## OPDRACHTEN
(a) Vertaal de zin "Het gebruik van cocaïne werkt ontremmend." uit het oefententamen in het Engels.
(b) Bewerk het stuk uit het oefententamen dat begint bij "Uit het strafdossier" en eindigt bij "is erg hoog.", en zet daarin "celstraf" in plaats van "gevangenisstraf".

## GETOONDE TEKST

*****

Oefententamen en oefenmateriaal Straffen en Maatregelen
Eerste reeks vragen:
Vraag 1:
Casus 1 – Wilbert (totaal 55 punten)
Wilbert wordt verdacht van een ernstig geweldsdelict. Hij heeft, zonder enige begrijpelijke
aanleiding, Peter neergestoken. Peter is aan zijn verwondingen overleden.
Uit het strafdossier van Wilbert volgt dat hij in het recente verleden (tot 5 jaar terug) tweemaal
eerder is veroordeeld voor geweldsdelicten. Hij heeft twee keer een gevangenisstraf opgelegd
gekregen. Eenmaal voor de duur van 8 maanden, waarvan 4 maanden voorwaardelijk, en eenmaal
voor de duur van 20 maanden, waarvan 6 maanden voorwaardelijk.
Uit een PJ-rapportage, een maand voor de zitting opgesteld door een psychiater en een psycholoog,
volgt dat Peter, simpel gezegd, een agressieprobleem heeft en verslaafd is aan verdovende middelen,
met name aan cocaïne. Het gebruik van cocaïne werkt ontremmend. Het recidiverisico is erg hoog.
Zoals het nu lijkt zal er naast een behandeling ook levenslang toezicht nodig zijn. De rapporteur
adviseert om Peter niet enkel af te straffen, maar om een maatregel op te leggen teneinde de
behandeling en het toezicht vorm te kunnen geven. De reclassering brengt twee dagen later een
soortgelijk advies uit.
Vraag 1a (24 punten)
Stel dat de rechter Wilbert veroordeelt vanwege doodslag (art. 287 Sr) en Wilbert naast een
langdurige gevangenisstraf conform het advies van de rapporteurs, ook een maatregel wil opleggen
die in beginsel levenslang kan duren. Welke twee maatregelen komen hiervoor in aanmerking en
wordt aan alle vereisten voldaan voor het opleggen van deze maatregelen?

*****

## AANGELEVERDE ITEMS
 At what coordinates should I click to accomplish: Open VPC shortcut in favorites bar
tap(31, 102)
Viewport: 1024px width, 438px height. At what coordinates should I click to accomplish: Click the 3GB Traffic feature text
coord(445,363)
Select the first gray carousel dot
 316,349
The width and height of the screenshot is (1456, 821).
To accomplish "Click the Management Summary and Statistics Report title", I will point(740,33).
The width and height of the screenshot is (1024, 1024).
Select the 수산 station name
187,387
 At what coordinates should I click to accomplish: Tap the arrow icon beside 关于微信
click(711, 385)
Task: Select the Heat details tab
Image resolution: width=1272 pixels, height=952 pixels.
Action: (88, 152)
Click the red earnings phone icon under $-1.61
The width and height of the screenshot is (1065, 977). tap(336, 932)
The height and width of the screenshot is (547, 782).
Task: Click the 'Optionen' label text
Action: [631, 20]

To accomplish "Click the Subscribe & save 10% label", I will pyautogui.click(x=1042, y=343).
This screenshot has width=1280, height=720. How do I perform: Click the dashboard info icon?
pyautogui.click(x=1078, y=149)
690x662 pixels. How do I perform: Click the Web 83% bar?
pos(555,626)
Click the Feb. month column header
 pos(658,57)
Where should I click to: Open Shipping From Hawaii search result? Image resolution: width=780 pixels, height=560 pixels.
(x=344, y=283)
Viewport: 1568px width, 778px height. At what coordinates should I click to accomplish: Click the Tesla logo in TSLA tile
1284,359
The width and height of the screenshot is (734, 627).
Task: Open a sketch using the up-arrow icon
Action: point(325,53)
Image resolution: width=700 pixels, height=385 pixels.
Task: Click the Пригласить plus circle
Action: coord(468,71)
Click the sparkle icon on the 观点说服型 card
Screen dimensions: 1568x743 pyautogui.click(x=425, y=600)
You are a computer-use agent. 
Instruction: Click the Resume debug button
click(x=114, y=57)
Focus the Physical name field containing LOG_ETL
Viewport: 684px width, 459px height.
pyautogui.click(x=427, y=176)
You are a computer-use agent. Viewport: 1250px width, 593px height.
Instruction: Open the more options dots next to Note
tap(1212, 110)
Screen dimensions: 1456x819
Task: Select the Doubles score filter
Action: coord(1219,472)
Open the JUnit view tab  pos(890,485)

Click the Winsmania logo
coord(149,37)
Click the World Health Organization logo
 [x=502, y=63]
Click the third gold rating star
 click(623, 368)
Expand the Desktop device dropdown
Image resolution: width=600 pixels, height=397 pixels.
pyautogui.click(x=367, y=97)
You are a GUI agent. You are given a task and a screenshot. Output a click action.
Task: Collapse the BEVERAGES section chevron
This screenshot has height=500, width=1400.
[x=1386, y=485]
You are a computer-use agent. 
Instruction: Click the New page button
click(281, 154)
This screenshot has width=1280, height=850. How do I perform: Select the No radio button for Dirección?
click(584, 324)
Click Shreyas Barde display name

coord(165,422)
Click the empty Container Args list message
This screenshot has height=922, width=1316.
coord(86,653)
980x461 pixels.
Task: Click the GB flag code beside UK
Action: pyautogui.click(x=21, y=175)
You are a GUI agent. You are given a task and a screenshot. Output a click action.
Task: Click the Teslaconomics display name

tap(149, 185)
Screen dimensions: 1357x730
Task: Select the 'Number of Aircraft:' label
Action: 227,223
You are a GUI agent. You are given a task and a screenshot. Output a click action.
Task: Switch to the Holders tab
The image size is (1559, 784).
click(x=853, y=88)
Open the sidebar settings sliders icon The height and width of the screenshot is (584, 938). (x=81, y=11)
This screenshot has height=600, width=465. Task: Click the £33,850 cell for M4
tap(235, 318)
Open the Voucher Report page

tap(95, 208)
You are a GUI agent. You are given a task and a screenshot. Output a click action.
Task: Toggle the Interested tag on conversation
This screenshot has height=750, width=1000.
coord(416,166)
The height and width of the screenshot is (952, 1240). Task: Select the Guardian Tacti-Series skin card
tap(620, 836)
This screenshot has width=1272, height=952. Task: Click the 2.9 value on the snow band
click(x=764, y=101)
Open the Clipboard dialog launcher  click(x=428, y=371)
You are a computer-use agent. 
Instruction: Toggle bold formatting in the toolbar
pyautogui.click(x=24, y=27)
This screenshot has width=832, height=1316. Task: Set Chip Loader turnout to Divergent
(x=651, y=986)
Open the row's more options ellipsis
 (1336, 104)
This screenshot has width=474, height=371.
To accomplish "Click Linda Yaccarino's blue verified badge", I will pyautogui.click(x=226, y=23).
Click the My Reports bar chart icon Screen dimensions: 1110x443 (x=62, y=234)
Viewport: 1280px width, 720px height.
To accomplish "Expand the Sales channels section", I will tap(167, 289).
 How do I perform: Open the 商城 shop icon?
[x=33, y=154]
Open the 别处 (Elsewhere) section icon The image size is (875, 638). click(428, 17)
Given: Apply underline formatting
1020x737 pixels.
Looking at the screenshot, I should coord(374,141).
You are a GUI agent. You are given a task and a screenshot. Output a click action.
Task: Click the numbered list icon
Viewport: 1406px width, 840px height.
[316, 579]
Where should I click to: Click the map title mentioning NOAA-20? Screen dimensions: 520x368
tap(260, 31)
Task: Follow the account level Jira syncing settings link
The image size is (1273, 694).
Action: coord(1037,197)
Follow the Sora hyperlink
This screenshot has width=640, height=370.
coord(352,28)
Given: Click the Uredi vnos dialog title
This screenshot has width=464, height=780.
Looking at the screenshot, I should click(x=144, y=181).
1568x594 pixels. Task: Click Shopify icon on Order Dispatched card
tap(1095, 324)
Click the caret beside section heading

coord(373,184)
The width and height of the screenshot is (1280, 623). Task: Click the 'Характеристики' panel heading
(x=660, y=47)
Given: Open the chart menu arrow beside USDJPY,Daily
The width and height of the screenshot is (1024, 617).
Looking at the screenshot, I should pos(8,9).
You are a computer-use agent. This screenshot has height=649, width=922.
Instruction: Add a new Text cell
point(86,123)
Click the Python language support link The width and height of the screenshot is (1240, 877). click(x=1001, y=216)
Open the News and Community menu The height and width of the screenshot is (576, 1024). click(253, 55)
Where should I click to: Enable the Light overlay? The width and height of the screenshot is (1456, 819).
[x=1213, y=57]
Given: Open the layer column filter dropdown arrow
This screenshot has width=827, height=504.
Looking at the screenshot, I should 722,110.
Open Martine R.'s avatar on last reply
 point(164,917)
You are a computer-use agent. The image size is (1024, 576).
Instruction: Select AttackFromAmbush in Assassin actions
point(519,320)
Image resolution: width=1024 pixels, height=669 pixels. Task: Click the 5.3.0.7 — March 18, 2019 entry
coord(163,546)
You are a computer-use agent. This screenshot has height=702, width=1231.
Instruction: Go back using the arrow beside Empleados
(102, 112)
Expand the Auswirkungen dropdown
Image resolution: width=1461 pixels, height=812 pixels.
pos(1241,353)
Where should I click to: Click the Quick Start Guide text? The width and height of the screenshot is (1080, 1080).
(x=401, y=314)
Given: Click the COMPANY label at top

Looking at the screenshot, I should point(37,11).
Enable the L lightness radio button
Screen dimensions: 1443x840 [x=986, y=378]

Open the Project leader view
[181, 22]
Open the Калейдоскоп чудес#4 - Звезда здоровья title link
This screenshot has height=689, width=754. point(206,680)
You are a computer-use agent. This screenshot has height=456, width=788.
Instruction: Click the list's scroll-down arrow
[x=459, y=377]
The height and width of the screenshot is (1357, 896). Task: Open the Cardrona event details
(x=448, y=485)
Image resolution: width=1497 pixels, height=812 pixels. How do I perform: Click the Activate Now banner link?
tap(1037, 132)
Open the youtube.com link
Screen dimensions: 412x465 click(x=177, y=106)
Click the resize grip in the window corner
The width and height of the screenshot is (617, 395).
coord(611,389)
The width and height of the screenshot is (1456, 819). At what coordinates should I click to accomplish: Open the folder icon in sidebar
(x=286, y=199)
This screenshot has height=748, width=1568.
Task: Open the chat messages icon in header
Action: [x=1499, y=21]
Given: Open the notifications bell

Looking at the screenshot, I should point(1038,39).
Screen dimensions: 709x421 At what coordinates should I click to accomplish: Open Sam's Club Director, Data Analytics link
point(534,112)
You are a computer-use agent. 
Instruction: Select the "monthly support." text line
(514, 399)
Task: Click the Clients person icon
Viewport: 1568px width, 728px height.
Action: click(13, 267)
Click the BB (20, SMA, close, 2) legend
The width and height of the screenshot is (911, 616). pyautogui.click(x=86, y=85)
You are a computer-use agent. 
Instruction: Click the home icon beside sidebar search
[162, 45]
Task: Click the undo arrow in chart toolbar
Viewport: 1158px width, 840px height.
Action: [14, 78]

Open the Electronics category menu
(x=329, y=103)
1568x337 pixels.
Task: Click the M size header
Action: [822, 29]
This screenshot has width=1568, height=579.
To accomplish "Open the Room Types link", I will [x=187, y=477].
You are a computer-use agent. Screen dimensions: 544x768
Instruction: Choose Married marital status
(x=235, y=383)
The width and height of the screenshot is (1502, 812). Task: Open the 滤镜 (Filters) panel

*****

## UITWERKINGEN
(a) The use of cocaine has a disinhibiting effect.

(b)
Uit het strafdossier van Wilbert volgt dat hij in het recente verleden (tot 5 jaar terug) tweemaal
eerder is veroordeeld voor geweldsdelicten. Hij heeft twee keer een celstraf opgelegd
gekregen. Eenmaal voor de duur van 8 maanden, waarvan 4 maanden voorwaardelijk, en eenmaal
voor de duur van 20 maanden, waarvan 6 maanden voorwaardelijk.
Uit een PJ-rapportage, een maand voor de zitting opgesteld door een psychiater en een psycholoog,
volgt dat Peter, simpel gezegd, een agressieprobleem heeft en verslaafd is aan verdovende middelen,
met name aan cocaïne. Het gebruik van cocaïne werkt ontremmend. Het recidiverisico is erg hoog.